• _TEXT SHOWN_:

** Begin **

A powerful eyewitness account of life in an Indian prison shows how abolition is necessary to achieve a democratic transformation of society.
In May 2007, Arun Ferreira, a democratic rights activist, was picked up at a railway station in western India, detained by the court, and condemned to prison for an expanding list of crimes: criminal conspiracy, murder, possession of arms, and rioting, among others added during his detention.
In one of the most notorious prisons in India, Arun Ferreira was constantly abused and tortured. Over the next several years, each of the ten cases slapped against him fell apart. At long last, Ferreira was acquitted of all charges. As he exited the prison, moments away from freedom, he was rearrested by plainclothes police. He never got to glimpse his family waiting for him just outside the prison gates.
In stark and riveting detail, Ferreira recounts the horrors he faced in prison—torture, beatings, the general air of hopelessness—and the small consolations that kept hope alive—strikes and solidarity among inmates. His memoir is a timely reminder that across the globe policing and incarceration are institutions in desperate need of being dismantled.
About the Author
Arun Ferreira, a human rights lawyer and member of the Committee for Protection of Democratic Rights, was branded and arrested as the leader of the propaganda and communications wing of the banned Communist Party of India (Maoist) in 2007. He was acquitted of all charges in 2014 only to be re-arrested in a coordinated police crackdown in 2018. He is currently facing a host of charges, including sedition and terrorism under the Unlawful Activities (Prevention) Act, a draconian piece of anti-terror legislation with a wide ambit and vague definition used to target academics, lawyers and human rights defenders expressing dissent.

** End **

• _SUPPLIED INFORMATION_:
** Begin **

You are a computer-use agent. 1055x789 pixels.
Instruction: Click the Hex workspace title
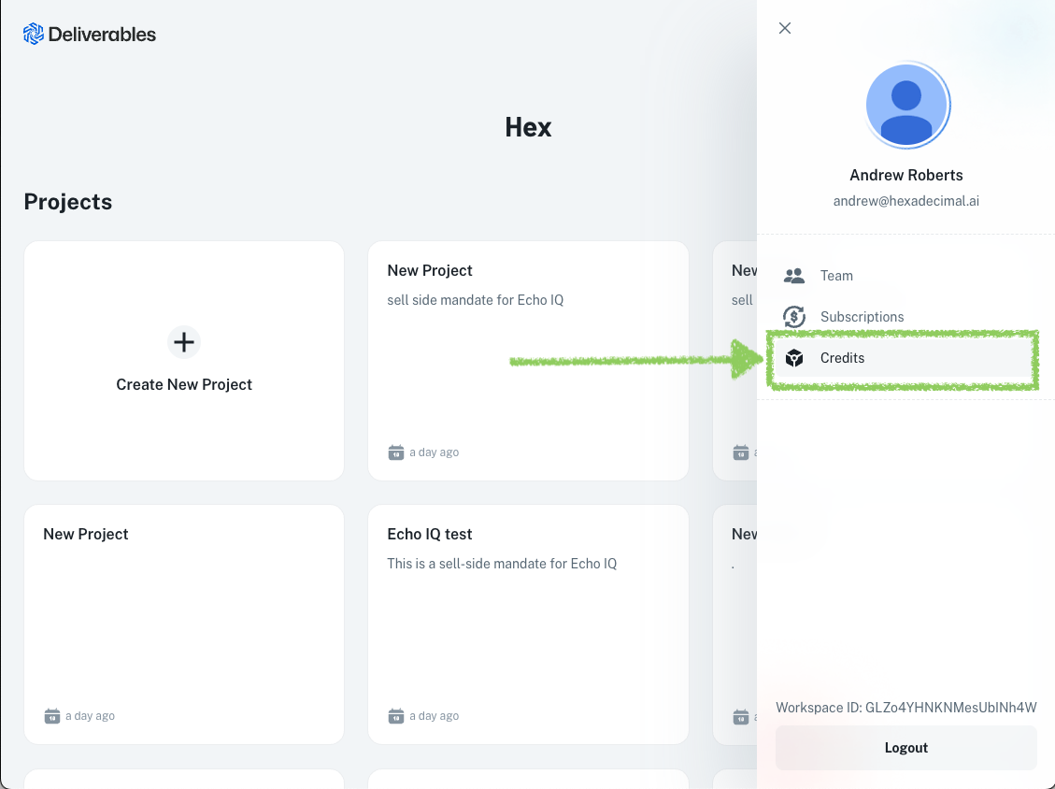click(528, 127)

** End **

• _WHAT YOU SHOULD DO_: Revise the description of Arun Ferreira's memoir, starting at "About the Author" and ending at "defenders expressing dissent.", so that "harsh" takes the place of "draconian".

• _EXERCISE SOLUTION_:
About the Author
Arun Ferreira, a human rights lawyer and member of the Committee for Protection of Democratic Rights, was branded and arrested as the leader of the propaganda and communications wing of the banned Communist Party of India (Maoist) in 2007. He was acquitted of all charges in 2014 only to be re-arrested in a coordinated police crackdown in 2018. He is currently facing a host of charges, including sedition and terrorism under the Unlawful Activities (Prevention) Act, a harsh piece of anti-terror legislation with a wide ambit and vague definition used to target academics, lawyers and human rights defenders expressing dissent.